#### [How to complete this task]
Give back every entry below, unchanged.

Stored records
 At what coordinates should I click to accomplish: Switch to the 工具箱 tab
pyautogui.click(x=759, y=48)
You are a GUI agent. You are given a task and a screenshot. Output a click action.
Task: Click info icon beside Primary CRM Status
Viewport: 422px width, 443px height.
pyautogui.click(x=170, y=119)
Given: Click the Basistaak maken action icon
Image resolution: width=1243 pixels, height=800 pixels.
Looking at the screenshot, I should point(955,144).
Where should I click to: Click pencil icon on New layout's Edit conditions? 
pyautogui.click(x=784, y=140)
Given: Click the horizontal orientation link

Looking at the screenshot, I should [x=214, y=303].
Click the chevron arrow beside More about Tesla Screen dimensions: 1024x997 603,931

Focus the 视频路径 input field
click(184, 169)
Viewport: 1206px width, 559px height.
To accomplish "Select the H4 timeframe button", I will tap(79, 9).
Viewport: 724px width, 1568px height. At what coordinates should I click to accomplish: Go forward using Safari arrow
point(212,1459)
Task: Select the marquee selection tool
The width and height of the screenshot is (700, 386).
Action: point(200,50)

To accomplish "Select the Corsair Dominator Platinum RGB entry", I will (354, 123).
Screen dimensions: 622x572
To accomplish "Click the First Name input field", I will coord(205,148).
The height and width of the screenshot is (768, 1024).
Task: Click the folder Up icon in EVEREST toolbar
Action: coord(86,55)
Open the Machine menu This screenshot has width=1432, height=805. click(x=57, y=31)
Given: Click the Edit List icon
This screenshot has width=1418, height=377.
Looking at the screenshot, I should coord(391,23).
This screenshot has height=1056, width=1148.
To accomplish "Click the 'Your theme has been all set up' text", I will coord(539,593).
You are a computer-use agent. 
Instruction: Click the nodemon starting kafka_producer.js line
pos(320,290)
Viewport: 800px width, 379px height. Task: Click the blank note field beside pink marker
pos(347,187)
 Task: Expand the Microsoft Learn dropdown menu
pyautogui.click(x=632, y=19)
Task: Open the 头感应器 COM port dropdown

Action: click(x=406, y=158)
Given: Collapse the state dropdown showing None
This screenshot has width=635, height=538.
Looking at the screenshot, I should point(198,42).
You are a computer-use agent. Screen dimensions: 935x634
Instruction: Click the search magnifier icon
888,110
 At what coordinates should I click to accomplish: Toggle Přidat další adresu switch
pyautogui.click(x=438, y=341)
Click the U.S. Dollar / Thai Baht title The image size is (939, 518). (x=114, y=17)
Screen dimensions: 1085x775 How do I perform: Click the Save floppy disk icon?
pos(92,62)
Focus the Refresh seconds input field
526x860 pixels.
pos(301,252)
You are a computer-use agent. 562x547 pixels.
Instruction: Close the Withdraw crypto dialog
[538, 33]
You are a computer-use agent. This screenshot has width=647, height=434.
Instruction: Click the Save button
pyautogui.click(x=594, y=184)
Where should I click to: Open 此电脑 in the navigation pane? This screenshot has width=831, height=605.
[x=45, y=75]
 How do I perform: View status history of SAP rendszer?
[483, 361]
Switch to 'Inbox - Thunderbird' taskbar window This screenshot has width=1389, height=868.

#### [Solution]
 At what coordinates should I click to accomplish: Switch to the 工具箱 tab
pyautogui.click(x=759, y=48)
You are a GUI agent. You are given a task and a screenshot. Output a click action.
Task: Click info icon beside Primary CRM Status
Viewport: 422px width, 443px height.
pyautogui.click(x=170, y=119)
Given: Click the Basistaak maken action icon
Image resolution: width=1243 pixels, height=800 pixels.
Looking at the screenshot, I should point(955,144).
Where should I click to: Click pencil icon on New layout's Edit conditions? 
pyautogui.click(x=784, y=140)
Given: Click the horizontal orientation link

Looking at the screenshot, I should [x=214, y=303].
Click the chevron arrow beside More about Tesla Screen dimensions: 1024x997 603,931

Focus the 视频路径 input field
click(184, 169)
Viewport: 1206px width, 559px height.
To accomplish "Select the H4 timeframe button", I will tap(79, 9).
Viewport: 724px width, 1568px height. At what coordinates should I click to accomplish: Go forward using Safari arrow
point(212,1459)
Task: Select the marquee selection tool
The width and height of the screenshot is (700, 386).
Action: point(200,50)

To accomplish "Select the Corsair Dominator Platinum RGB entry", I will (354, 123).
Screen dimensions: 622x572
To accomplish "Click the First Name input field", I will coord(205,148).
The height and width of the screenshot is (768, 1024).
Task: Click the folder Up icon in EVEREST toolbar
Action: coord(86,55)
Open the Machine menu This screenshot has width=1432, height=805. click(x=57, y=31)
Given: Click the Edit List icon
This screenshot has width=1418, height=377.
Looking at the screenshot, I should coord(391,23).
This screenshot has height=1056, width=1148.
To accomplish "Click the 'Your theme has been all set up' text", I will coord(539,593).
You are a computer-use agent. 
Instruction: Click the nodemon starting kafka_producer.js line
pos(320,290)
Viewport: 800px width, 379px height. Task: Click the blank note field beside pink marker
pos(347,187)
 Task: Expand the Microsoft Learn dropdown menu
pyautogui.click(x=632, y=19)
Task: Open the 头感应器 COM port dropdown

Action: click(x=406, y=158)
Given: Collapse the state dropdown showing None
This screenshot has width=635, height=538.
Looking at the screenshot, I should point(198,42).
You are a computer-use agent. Screen dimensions: 935x634
Instruction: Click the search magnifier icon
888,110
 At what coordinates should I click to accomplish: Toggle Přidat další adresu switch
pyautogui.click(x=438, y=341)
Click the U.S. Dollar / Thai Baht title The image size is (939, 518). (x=114, y=17)
Screen dimensions: 1085x775 How do I perform: Click the Save floppy disk icon?
pos(92,62)
Focus the Refresh seconds input field
526x860 pixels.
pos(301,252)
You are a computer-use agent. 562x547 pixels.
Instruction: Close the Withdraw crypto dialog
[538, 33]
You are a computer-use agent. This screenshot has width=647, height=434.
Instruction: Click the Save button
pyautogui.click(x=594, y=184)
Where should I click to: Open 此电脑 in the navigation pane? This screenshot has width=831, height=605.
[x=45, y=75]
 How do I perform: View status history of SAP rendszer?
[483, 361]
Switch to 'Inbox - Thunderbird' taskbar window This screenshot has width=1389, height=868.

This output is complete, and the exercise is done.